Saturday 17 February 2007

David Kaplan on SUSY, in general

David had a busy week at CERN. Besides making a documentary thriller about the LHC and peforming at the theory seminar, he also gave a series of four lectures entitled Introduction to Supersymmetry. Somehow unexpectedly, behind this title hides a pretty basic introduction to supersymmetry. A particle theorist working beyond the standard model would not learn anything new from these lectures. For the remaining part of the population they offer a nice account of the current theoretical and experimental status of supersymmetry. David finds, i believe, a good balance between enthusiasm and skepticism.

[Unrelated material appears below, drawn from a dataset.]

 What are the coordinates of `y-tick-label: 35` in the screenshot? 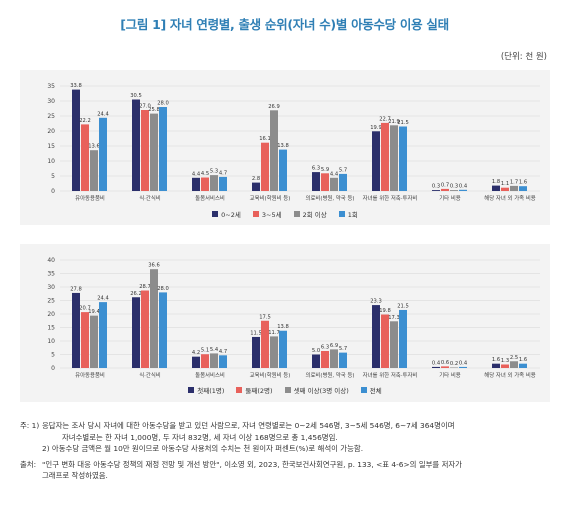 It's located at (51, 86).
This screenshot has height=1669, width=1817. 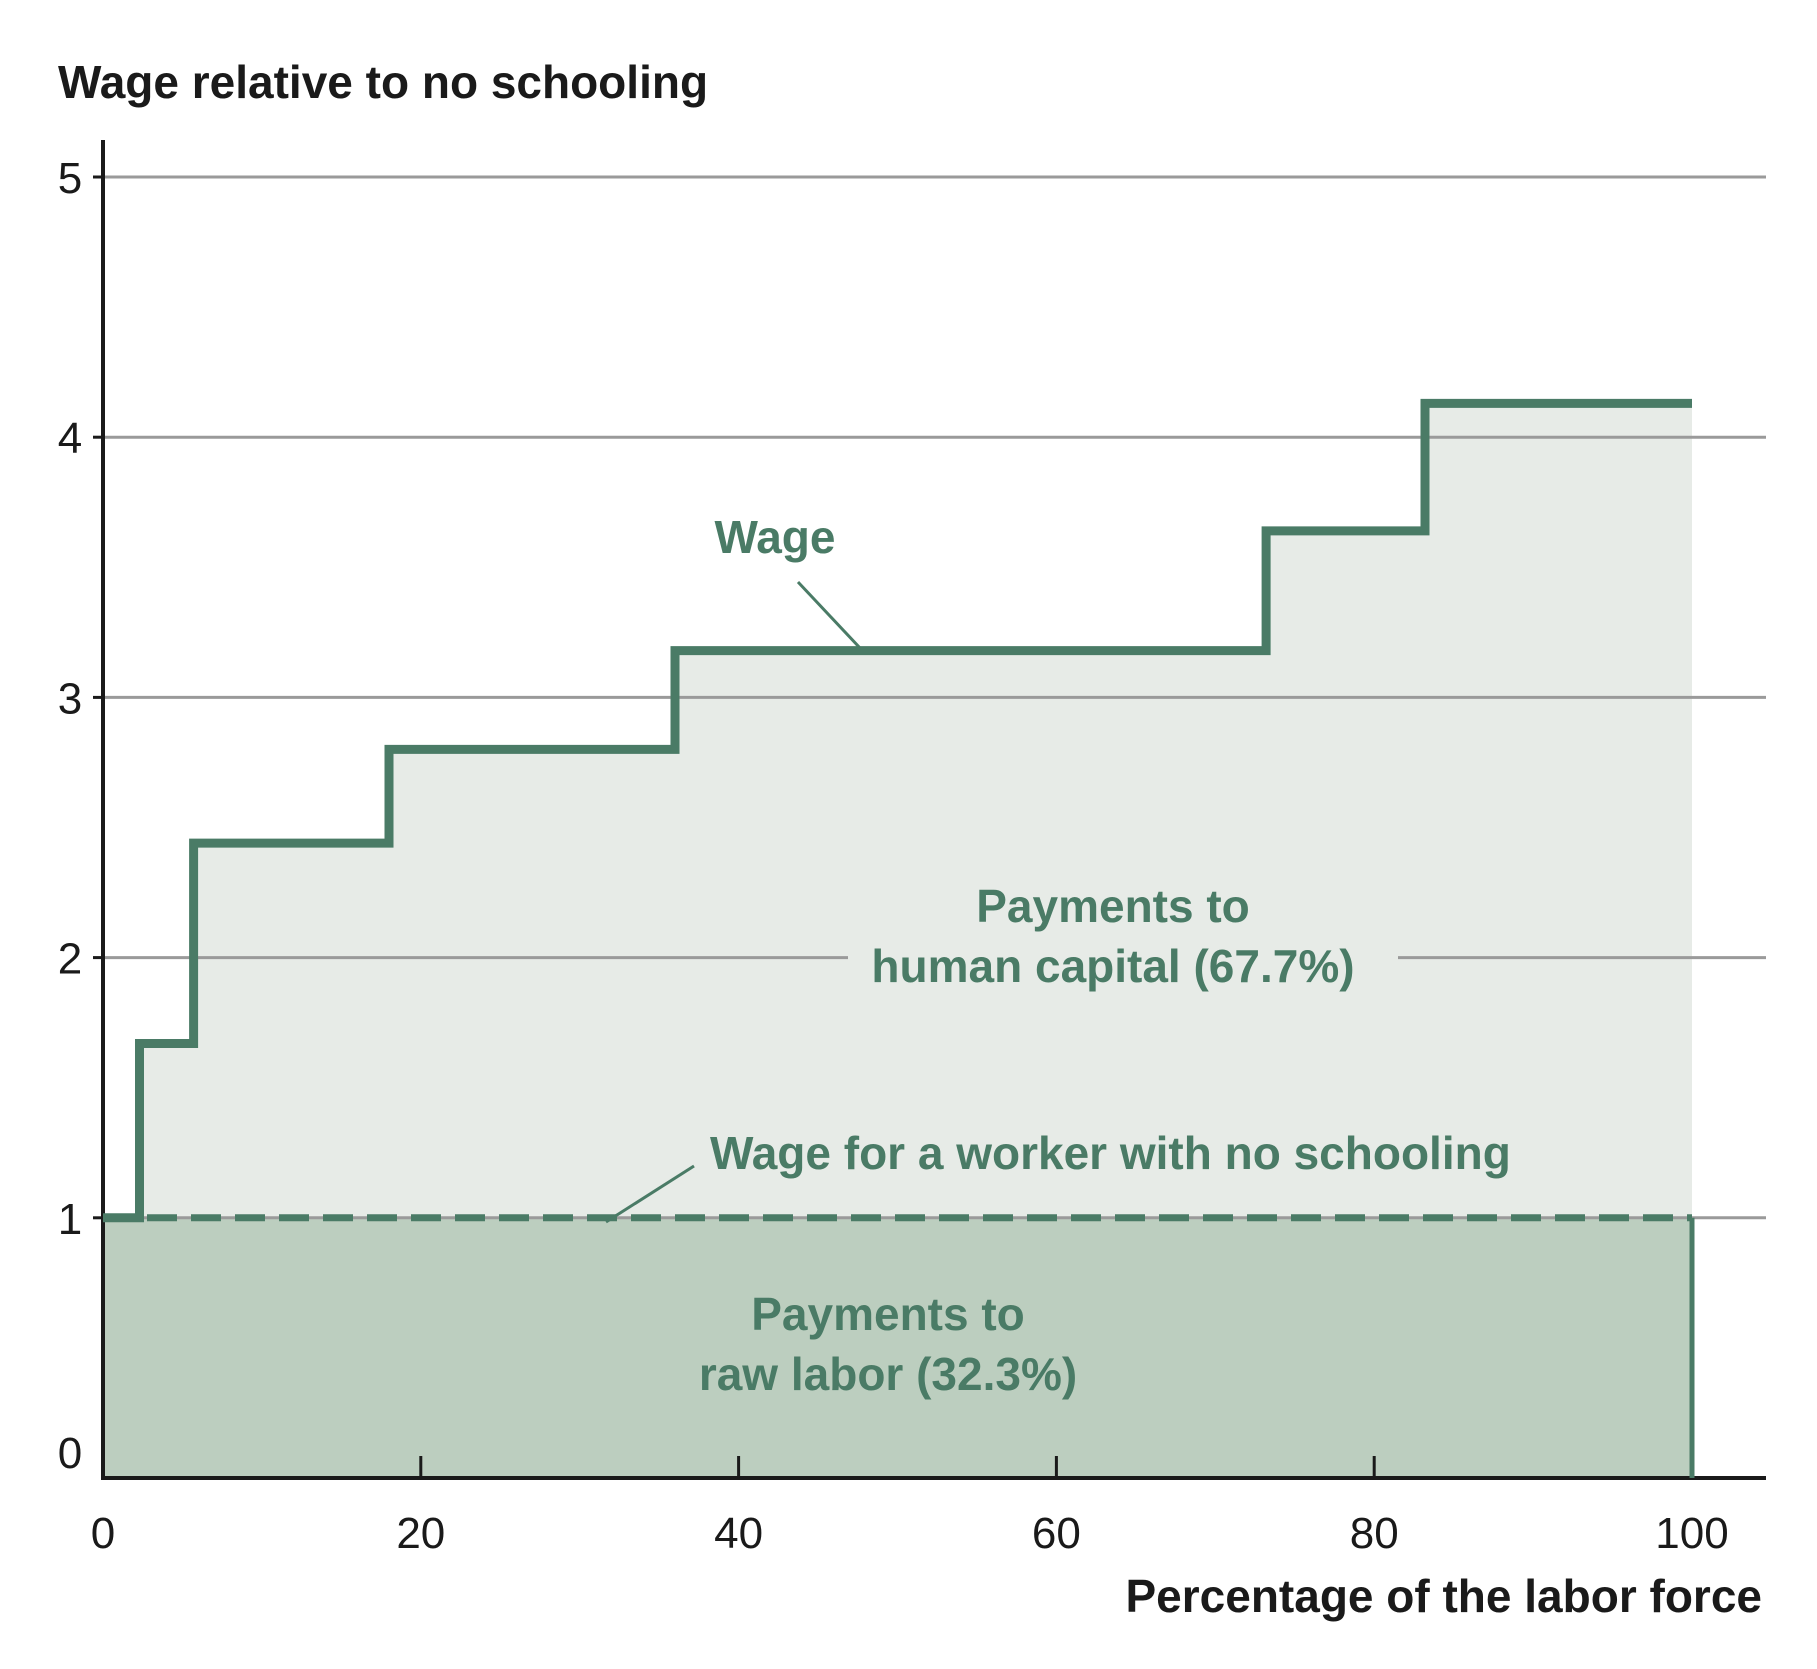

The first lecture contains a review of the standard model and motivations for going beyond. The second is about constructing susy lagrangians, the one of the MSSM in particular. By the end of this lecture most of the experimentalists have vanished from the audience and David could move to more advanced subjects. The remaining two lectures introduce various models of supersymmetry breaking. A lot of time is devoted to discussing possible experimental signals, with more than usual emphasis on non-standard scenarios. The last lecture, in fact, has quite an overlap with the theory seminar.

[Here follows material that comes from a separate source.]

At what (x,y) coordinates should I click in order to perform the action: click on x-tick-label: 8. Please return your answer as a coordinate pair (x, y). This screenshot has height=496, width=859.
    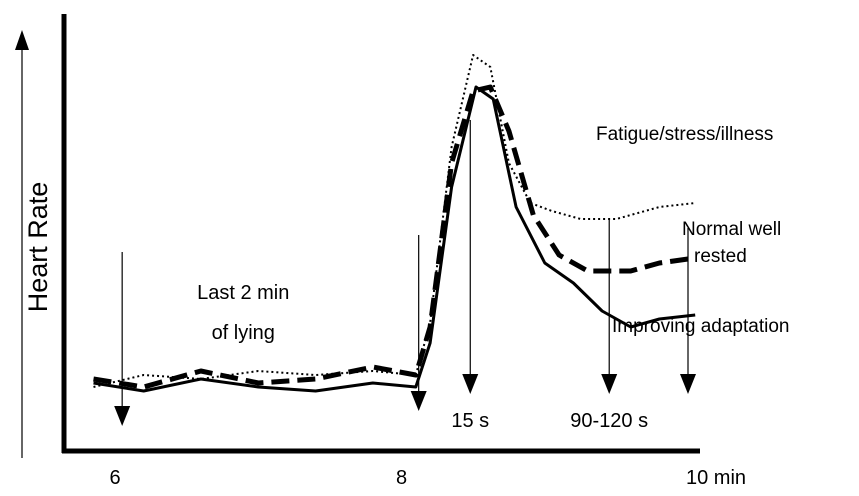
    Looking at the image, I should click on (402, 478).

The video recordings and the transparencies can be found here.

PS. I can't find a photo on the internet, except the one i already used in the previous post. Does anybody have a funny photo of David, e.g. standing on his head or parachute jumping?


Anonymous said...

I'm watching the lecture videos now and at least to the available resolution, Kaplan looks remarkably like... me, just with darker hair! Unfortunately, I have no funny picture of myself standing on my head or parachute jumping to colorize. That would be fun.

Luboš Motl said...

Thanks for these interesting links and comments. I finally added you to my blogroll because this blog is among the very best expert blogs.

Anonymous said...

Hi Jester,

the Hbb coupling precision obtainable by LHC experiments with 30/fb is about 40%. This is the short answer to a question you made on my blog... If you need the long answer, I posted about it today.